Results on date-format-tofte.js:

(gdb) p rt.evalCacheMeter 
$1 = {
  probe = 5500, 
  hit = 5491, 
  step = 35970, 
  noscope = 5491
}

For some reason the patch seems to have regressed this test:

*-* Testcase js1_5/extensions/regress-376052.js failed:
Bug Number 376052
STATUS: javascript.options.anonfunfix to allow function (){} expressions
Failure messages were:
 FAILED! [reported from test()] javascript.options.anonfunfix to allow function (){} expressions: 3 : Expected value 'SyntaxError: syntax error', Actual value 'No Error' 

-*- exit code 0, exit signal 0.
-*- Writing output to results-2009-01-25-163551-smdebug.html.
-#- Wrote failures to 'results-2009-01-25-163551-smdebug-failures.txt'.
-#- Wrote results to 'results-2009-01-25-163551-smdebug.html'.
-#- 1 test(s) failed

Looking into it as time allows today, will wrap up by tonight.

/be
No time and less trust in my machine than I need to benchmark -- Andreas, David, feel free to do so and post numbers.

/be
Andreas and the Davids, I guess ;-).

/be
Attached patch fixed option/version checking (obsolete) — Splinter Review
Certain options affect compiler decision-making. Need these to reflect into high bits in the script and context version field. Had it right for XML but not for the ANONFUNFIX option. That was caught by the testsuite, bless its heart.

/be
Attachment #358774 - Attachment is obsolete: true
Attachment #358793 - Flags: review?(mrbkap)
Attachment #358774 - Flags: review?(mrbkap)
A gmail/bugzilla/slashdot session, not very lengthy, yielded:

  evalCacheMeter = {
    probe = 3671776391, 
    hit = 3671776276, 
    step = 3671777782, 
    noscope = 3671776276
  }
}
(gdb) p 3671776276.0/3671776391
$3 = 0.99999996868000995
(gdb) p 3671777782 - 3671776391
$4 = 1391
(gdb) p 3671777782.0/3671776391
$5 = 1.0000003788357057
(gdb) p 3671776391 - 3671776276
$6 = 115

Seven nines of hit rate, almost no searching past the self-reorganizing MRU list head, only 115 out of 3 billion+ had a particular scopeobj dependency. Cool! But maybe I should change the meter struct to use uint64. Thoughts?

/be
(In reply to comment #19)
> Created an attachment (id=358793) [details]
> fixed option/version checking

Why it is not necessary to check for upvar references when comparing the cached scripts? They also introduce scope dependencies AFAICS.
(In reply to comment #21)
> (In reply to comment #19)
> > Created an attachment (id=358793) [details] [details]
> > fixed option/version checking
> 
> Why it is not necessary to check for upvar references when comparing the cached
> scripts? They also introduce scope dependencies AFAICS.

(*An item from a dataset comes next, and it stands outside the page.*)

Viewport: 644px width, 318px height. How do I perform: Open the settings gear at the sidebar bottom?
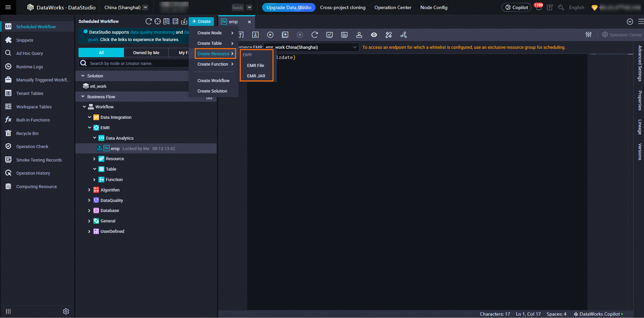coord(66,311)
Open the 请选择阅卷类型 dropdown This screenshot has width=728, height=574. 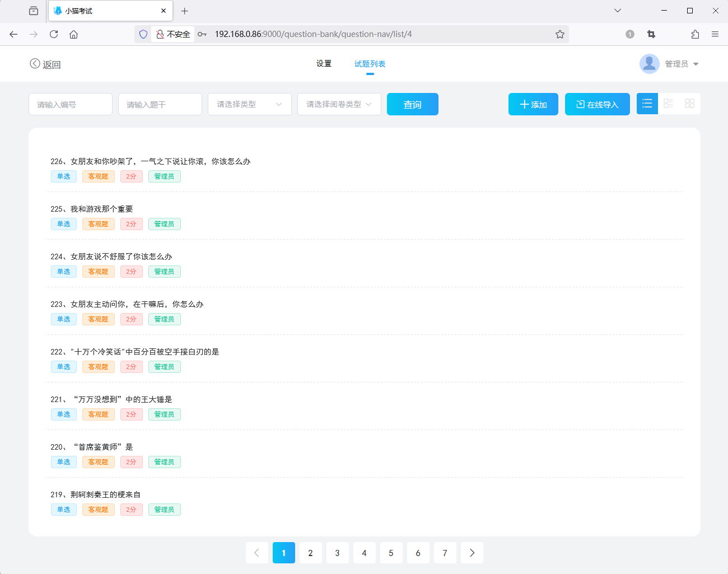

Checking source string and scope chain head are enough, since upvars are simply identifier expressions within the source, resolved to immutable lexical binding definitions against the scope chain.

/be
/be
(In reply to comment #22)
> Checking source string and scope chain head are enough, since upvars are simply
> identifier expressions within the source, resolved to immutable lexical binding
> definitions against the scope chain.

The cache hit is also predicated on caller->fun == fun (the saved caller fun in the cached script).

Comment 20 and more testing shows an absurd population of eval call scenarios, skewed toward simple expressions with no literal function or regexp scope chain dependencies, only identifiers resolved via JSOP_NAME or (in the case of eval from a function with lexical bindings) JSOP_{GET,CALL}UPVAR.

eval overuse seems inevitable, although we could add strict warnings about eval calls that should just use computed property name access instead. For the rest, we need to make eval fast in order to stay competitive.

/be
(In reply to comment #22)
> Checking source string and scope chain head are enough

Right, upvar is only used when eval's enclosing scope is the function variable object. Since no variables can be deleted from it, reusing the evaluated script the second time is safe even if comes with upvars.
(In reply to comment #23)
> Comment 20 and more testing shows an absurd population of eval call scenarios,
> skewed toward simple expressions with no literal function or regexp scope chain
> dependencies, only identifiers resolved via JSOP_NAME or (in the case of eval
> from a function with lexical bindings) JSOP_{GET,CALL}UPVAR.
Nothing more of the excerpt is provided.